**Given data**
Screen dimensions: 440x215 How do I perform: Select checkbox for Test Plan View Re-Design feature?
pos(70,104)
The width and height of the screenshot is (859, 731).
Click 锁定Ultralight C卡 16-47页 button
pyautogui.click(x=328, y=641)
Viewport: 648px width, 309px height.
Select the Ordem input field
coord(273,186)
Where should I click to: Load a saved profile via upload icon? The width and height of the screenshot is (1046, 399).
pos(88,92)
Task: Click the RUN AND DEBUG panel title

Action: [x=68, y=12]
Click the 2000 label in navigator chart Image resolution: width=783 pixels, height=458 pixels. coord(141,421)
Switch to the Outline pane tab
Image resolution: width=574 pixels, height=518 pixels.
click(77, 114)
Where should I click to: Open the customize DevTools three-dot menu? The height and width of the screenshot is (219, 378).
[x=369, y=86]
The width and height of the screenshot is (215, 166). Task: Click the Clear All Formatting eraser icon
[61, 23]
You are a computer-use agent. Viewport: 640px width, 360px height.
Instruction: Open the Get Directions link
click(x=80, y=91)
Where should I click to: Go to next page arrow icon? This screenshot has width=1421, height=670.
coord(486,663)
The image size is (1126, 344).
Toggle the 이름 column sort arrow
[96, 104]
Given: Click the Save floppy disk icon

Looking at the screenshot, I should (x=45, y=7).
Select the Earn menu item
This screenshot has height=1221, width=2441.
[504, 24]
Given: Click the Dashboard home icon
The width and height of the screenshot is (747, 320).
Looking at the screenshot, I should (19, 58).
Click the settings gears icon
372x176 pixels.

**Activity**
Where a line above contains the string "Viewport", copy that line.

**Result of the task**
Viewport: 648px width, 309px height.
You are a computer-use agent. Viewport: 640px width, 360px height.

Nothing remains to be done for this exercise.